DOCUMENT PASSAGE –
####
Its economics are surging, and foreign investment is exploding. The challenges—including Ebola—are immense. But the continent may finally be ready to deliver on its promise.

Africa may no longer be “the jungle”, but to many in the business world it still seems as untapped a market as is possible in the 21st century. Its economies have soared since 2000, thanks mostly to the rise in prices for commodities that Africa has in abundance, such as gold, copper, iron ore, zinc, platinum, and oil. That, together with big new oil and gas finds and Western countries’ writing off billions in African debt, has meant high growth rates across the continent, even during the worst recession in decades. The IMF predicts 5.4% average growth this year for Africa’s 48 sub-Saharan countries, where more than 800 million people live. That’s far above the 3.6% global average. Oil-rich Nigeria grew 6.2% last year and in April overtook South Africa as Africa’s biggest economy. Even tiny Sierra Leone grew about 13% last year (though the devastating Ebola epidemic has since walloped its economy). Africa’s population is rocketing too. By mid-century there will be more Nigerians than Americans on the planet. And the United Nations estimates that by 2035 half of all Africans will live in cities. That means millions of people who once subsisted as bare-bones farmers will be earning and spending cash and driving demand for countless consumer items, almost all of which are currently imported. The trend is already evident. Nigeria’s 170 million people are now among the world’s biggest consumers of imported tomato paste and rice, and they drink more champagne than anyone outside France.
####
TASK – Please resume the passage on Africa's growing economies, picking up right after its final sentence.
####
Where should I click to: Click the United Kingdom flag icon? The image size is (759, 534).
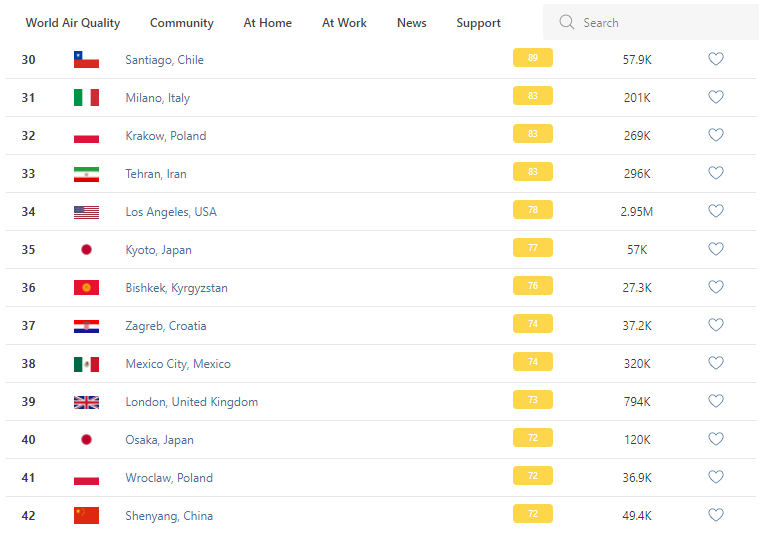86,402
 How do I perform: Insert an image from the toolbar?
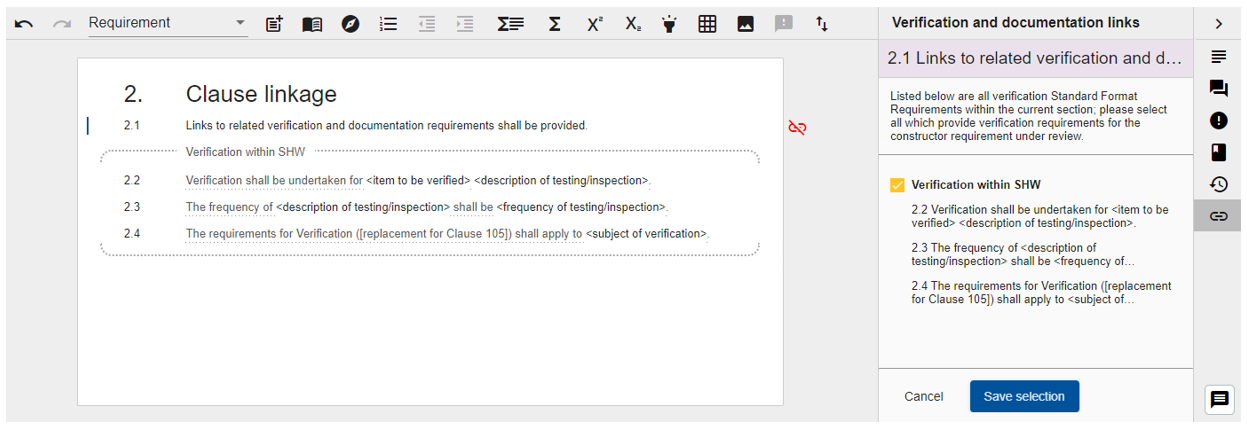[745, 24]
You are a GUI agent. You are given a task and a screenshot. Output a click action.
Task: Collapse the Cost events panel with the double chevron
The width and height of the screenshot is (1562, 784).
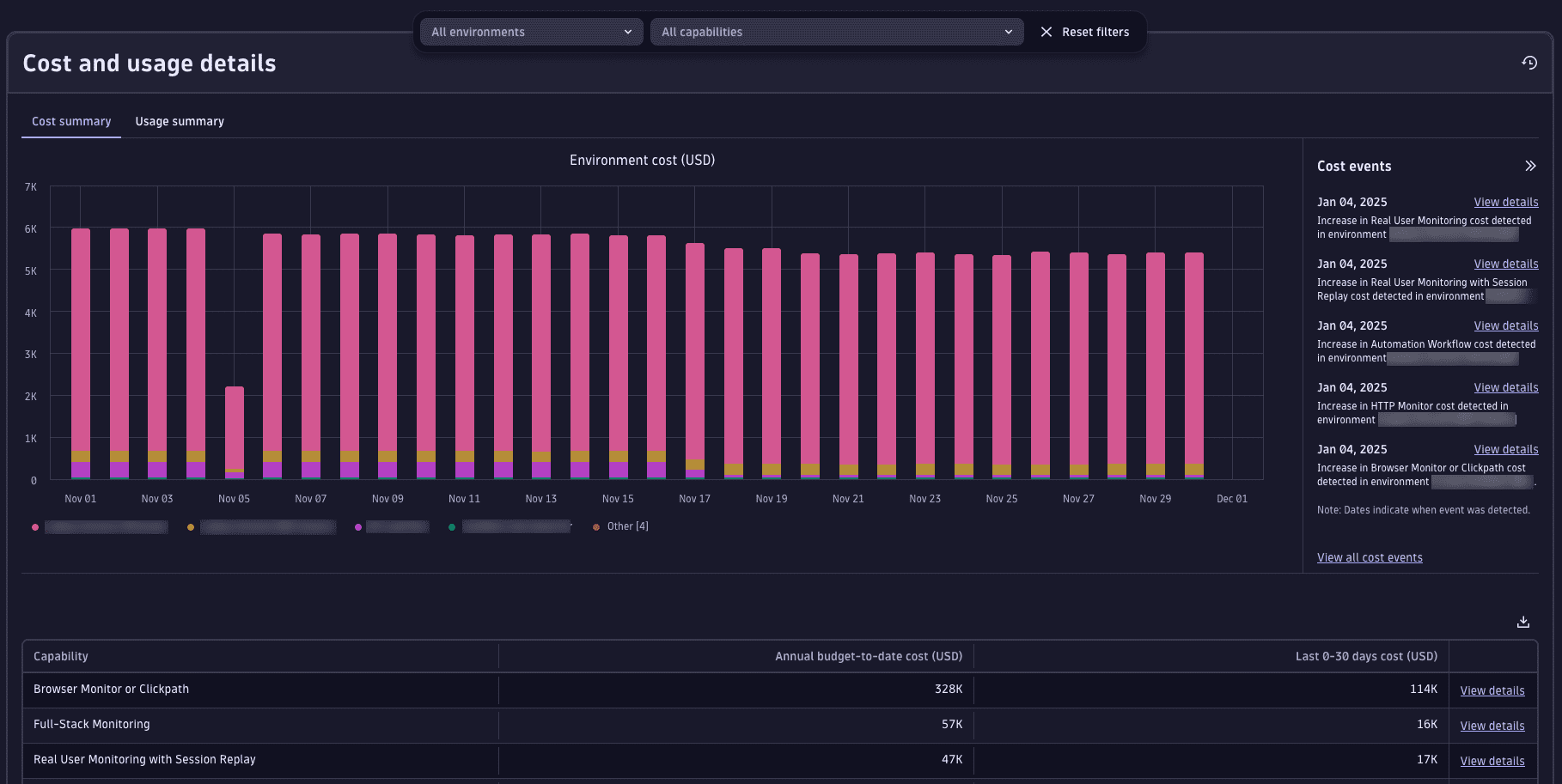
####
ANSWER TO THIS EXERCISE –
In the popular imagination, there have long been two dominant visions of Africa—as a land of dire poverty and conflict, and as a place of sublime wilderness. Now there is a third cliché: “Africa rising.” The phrase describes a continent whose dire limitations—such as the chronic lack of electricity, rail lines, airports, and paved roads—translate into astonishing business opportunities as economies expand. The sense that one can tap into gaping needs, often with few competitors, has not gone unnoticed by U.S. investors.

In August, President Barack Obama hosted the first-ever U.S.-Africa business summit in Washington, with dozens of African leaders in attendance. The focus was not on aiding the poor, as it might once have been, but on making multibillion-dollar deals that eclipsed decades of government handouts to African states.